Kanun yapım sürecinde sivil toplumun etkili bir şekilde katılması ve görüşlerini ifade etmesi torba kanun yönteminde sekteye uğrayabilmektedir. Öte yandan, çok sayıda kanun çok sayıda bakanlığı ve kuruluşu ilgilendirdiğinden, yasa yapım sürecinin teknik ilgilileri arasında gereken diyalog ve bilgi alışverişi imkânı çoğu zaman ortadan kalkabilmektedir. Birkaç gün içinde komisyondan alelacele çıkarılan bir torba yasadan hangi sivil toplumun, hangi demokratik kitle örgütünün haberi olabilir? Âdeta yangından mal kaçırırcasına Genel Kurul gündemine getirilen bir yasa tasarısı ya da değişikliğiyle ilgili ne muhalefetin ne de sivil toplum örgütlerinin görüş ve önerileri dikkate alınmamaktadır. Bu durum doğal olarak yasama hatalarının artmasına neden olmaktadır.

Yasama sürecini hızlandırmak için torba kanun çıkarma yoluna başvurulması çok ciddi sakıncaları beraberinde getirmektedir. Torba kanun sadece yasama süreci açısından değil, tasarı ya da teklif yasalaştıktan sonra uygulama sürecinde de sorunlar doğurmaktadır.

Torba kanun çıkarma yolu, muhalefetin ve sivil toplum kuruluşlarının yasama yapım süreçlerine etkili biçimde katılamaması demektir. Kaldı ki her telden konuları kapsayabilen torba kanunların yürürlükteki mevzuata olan etkileri hakkında milletvekilleri bile içeriği anlama bakımından sıkıntıya düşmektedirler. Böyle olunca, MHP Grup Başkan Vekili Sayın Mehmet Şandır'ın ifade ettiği gibi "Torba yasa çorba yasaya dönüşmekte, ne millet ne de milletin vekilleri, çıkarılan yasaya hâkim olabilmektedirler."

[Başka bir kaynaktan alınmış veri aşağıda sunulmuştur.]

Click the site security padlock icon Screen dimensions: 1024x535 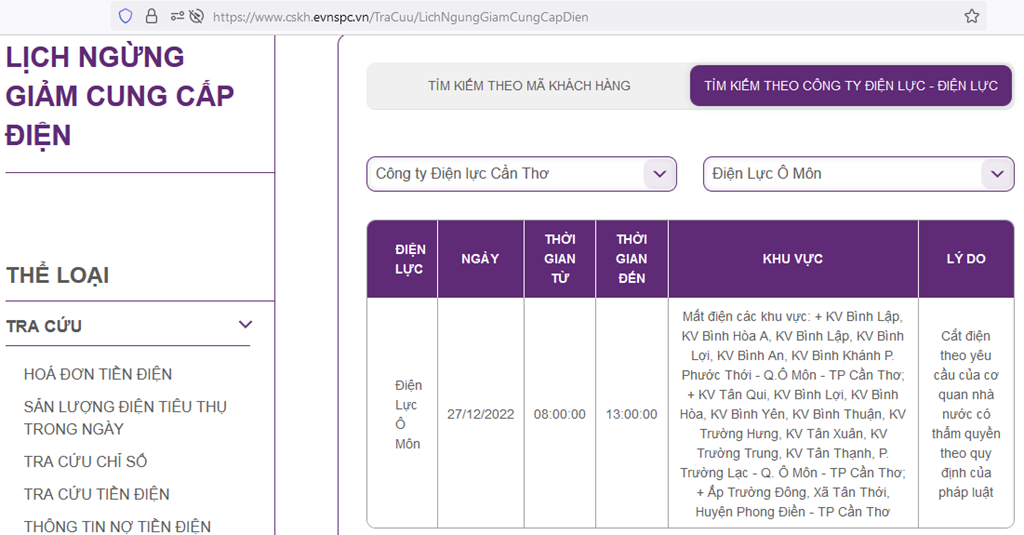(151, 16)
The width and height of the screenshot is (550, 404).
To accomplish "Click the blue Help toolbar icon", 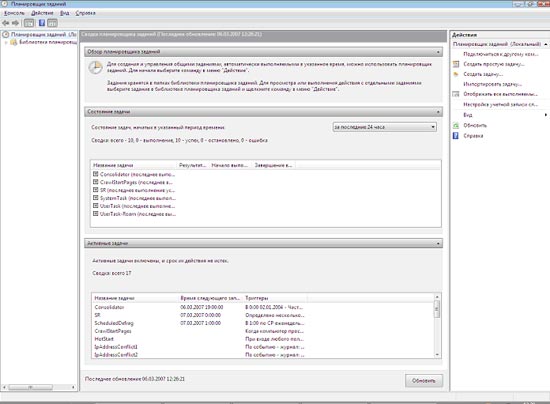I will (x=42, y=23).
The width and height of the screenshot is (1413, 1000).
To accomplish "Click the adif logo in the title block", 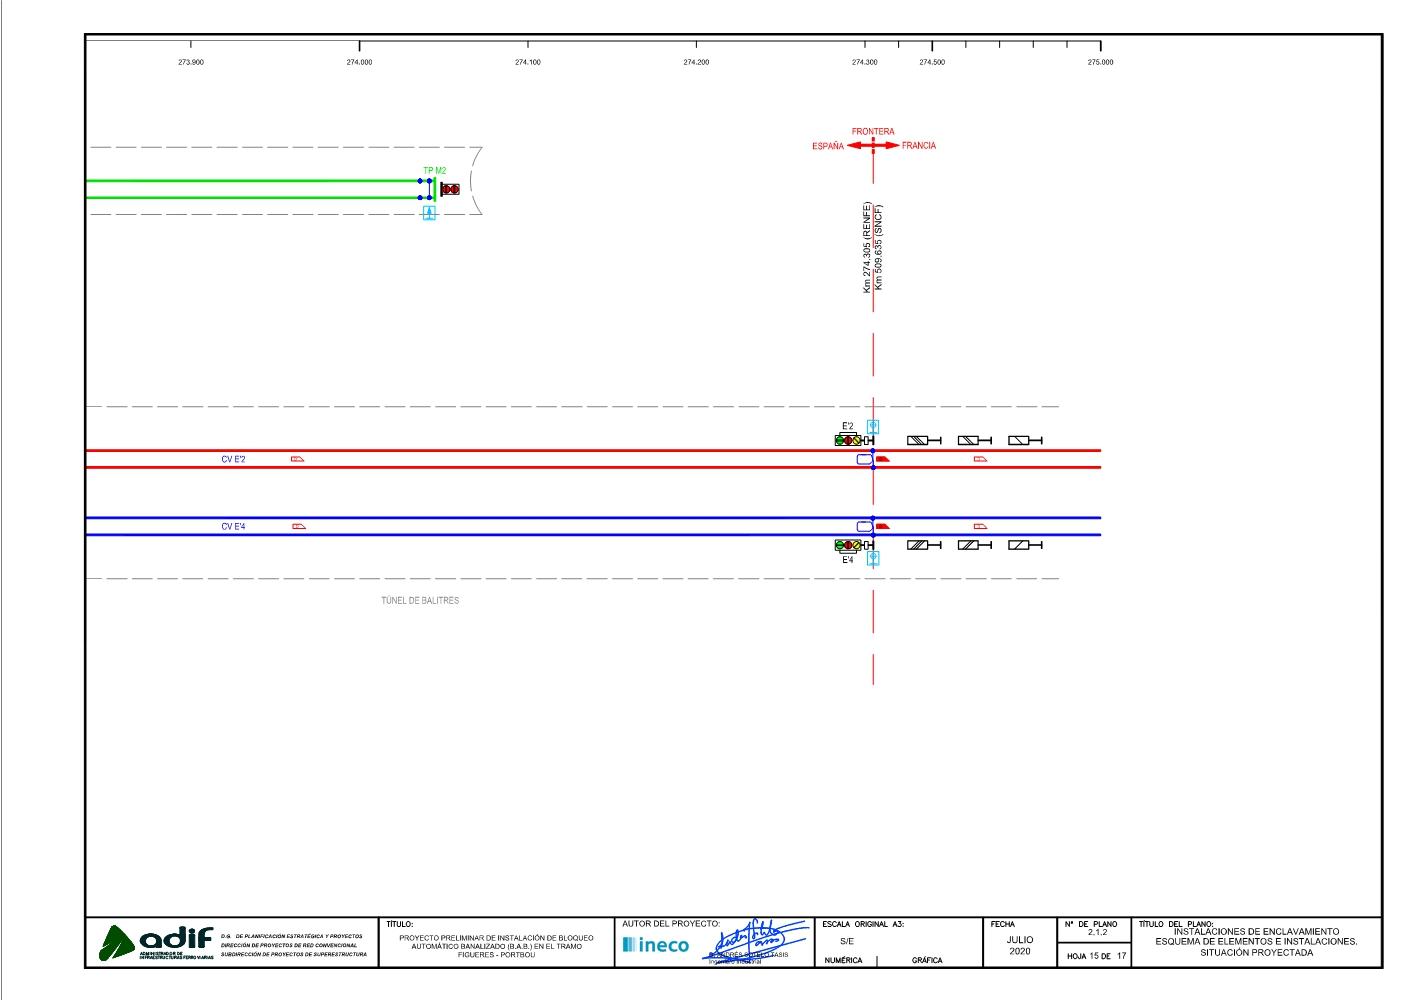I will point(156,941).
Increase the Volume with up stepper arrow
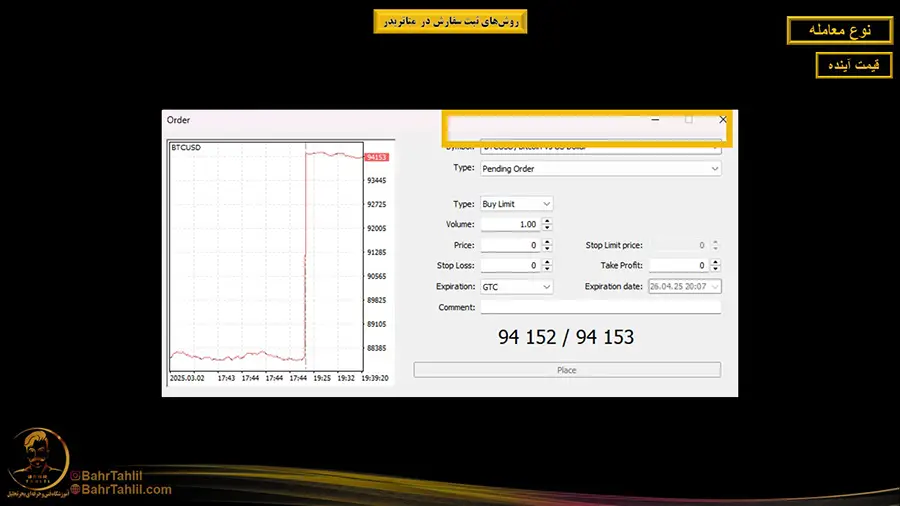 coord(547,222)
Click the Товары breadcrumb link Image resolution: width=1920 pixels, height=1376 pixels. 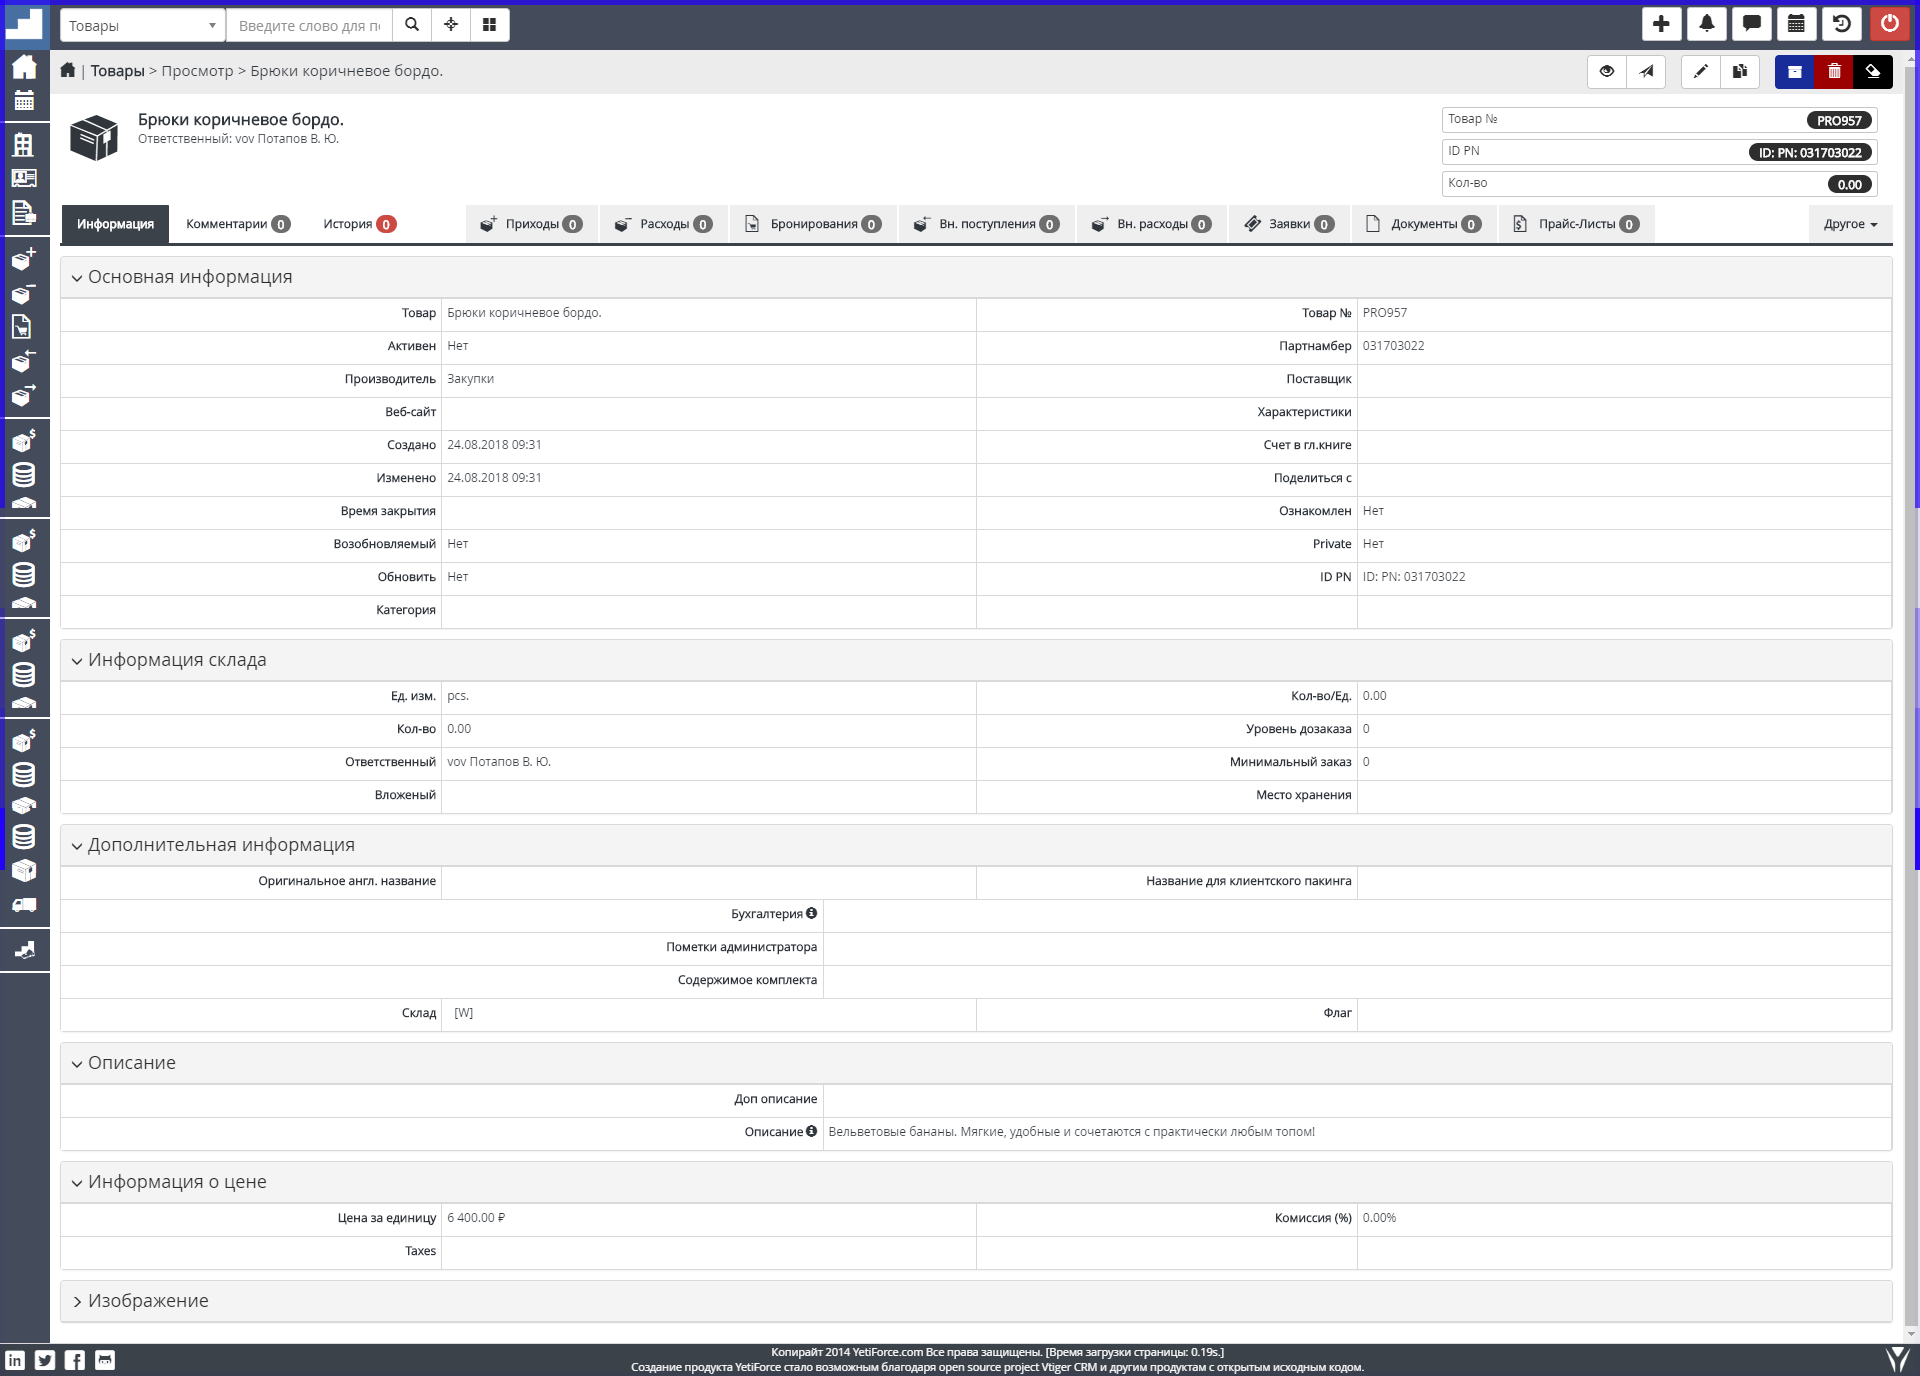click(x=117, y=71)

Sayın Başkan, değerli milletvekilleri; Türkiye'de gümrükler ve gümrük politikası sağlıklı yasalar çıkarılamadığı için sorunlu bir alan olmaya devam etmektedir. Yapılmaya çalışılan düzenlemeler yüzeysel değişikler ile sınırlı kalmakta, sorunlar köklü bir şekilde çözülememektedir. Özellikle kaçakçılık ve haksız rekabet ile gündeme gelen gümrükler konusu, acilen köklü çözümlere muhtaç durumda olan alanların başında gelmektedir.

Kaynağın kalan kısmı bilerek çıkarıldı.